We can now apply the mask as discussed. We do this by using one of my favourite functions inpolygon. This gives us the corresponding indices of all the data points located inside our polygonal regions. At this stage, it's important to keep the following in mind:
- The number of faces (n) controls the discretization of the pumpkin. The larger it is, the smoother the mask will be, but at the same time the computational cost will also increase. If you are using this for the contest which has a timeout limit of 235 seconds, you might need to adjust it accordingly.
- You will also need to restrict the Z-coordinates appropriately (Z>=0) so that the mask is only applied on the front side of the pumpkin.
- If you are animating the face mask (more information about this below), and you need the eyes and mouth to fully close at any point, avoid using the second argument of the inpolygon function that gives you the points located on the edge of the regions.
The masking function is given below:
function [X,Y,Z] = Mask(X,Y,Z,xm,ym,xr,yr,xl,yl)
mask = ones(size(Z));
mask((inpolygon(X,Y,xm,ym)|inpolygon(X,Y,xr,yr)|inpolygon(X,Y,xl,yl))&Z>=0) = NaN;
Z = Z.*mask;
end
Applying the mask gives us:
[X,Y,Z]=Mask(X,Y,Z,xm,ym,xr,yr,xl,yl);
plotPumpkin(X,Y,Z)
arrayfun(@(x)light('style','local','position',[0 0 0],'color','y'),1:2)
We can see that MATLAB was thoughtful enough to automatically remove the pulp from inside the pumpkin, proving its convenience time and time again.

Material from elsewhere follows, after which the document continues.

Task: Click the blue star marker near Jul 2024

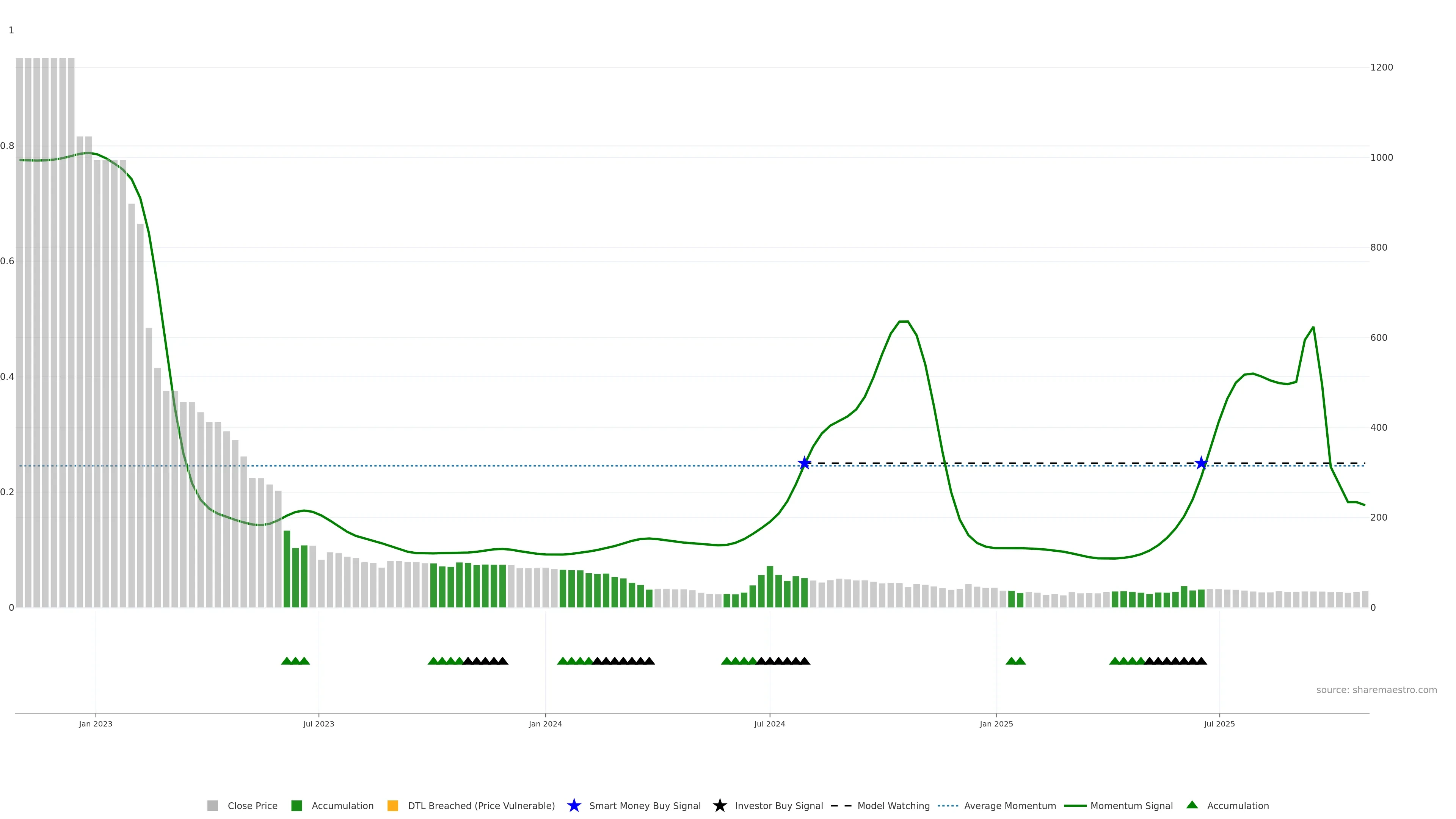Action: point(804,463)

We can then rotate the pumpkin back and add the stem to get the final result:
theta = [pi/2,0,0];
[X,Y,Z] = xyzRotate(X,Y,Z,theta);
% Stem
s = [1.5 1 repelem(.7, 6)] .* [repmat([.1 .06],1,round(n/20)) .1]';
[t,p] = meshgrid(0:pi/15:pi/2,linspace(0,pi,round(n/10)+1));
Xs = repmat(-(.4-cos(p).*s).*cos(t)+.4,2,1);
Ys = [-sin(p).*s;sin(p).*s];
Zs = repmat((.5-cos(p).*s).*sin(t)+.55,2,1);
plotPumpkin(X,Y,Z)
arrayfun(@(x)light('style','local','position',[0 0 0],'color','y'),1:2)
surf(Xs,Ys,Zs,'FaceColor','#008000','EdgeColor','none');
And that's it. You can now add some change to the mask's coordinates between frames and play around with the lighting to get results such as these (more information on how to do this on my Teaser entry):


I hope you have found this tutorial useful, and I'm looking forward to seeing many more creative entries during the final week of the contest.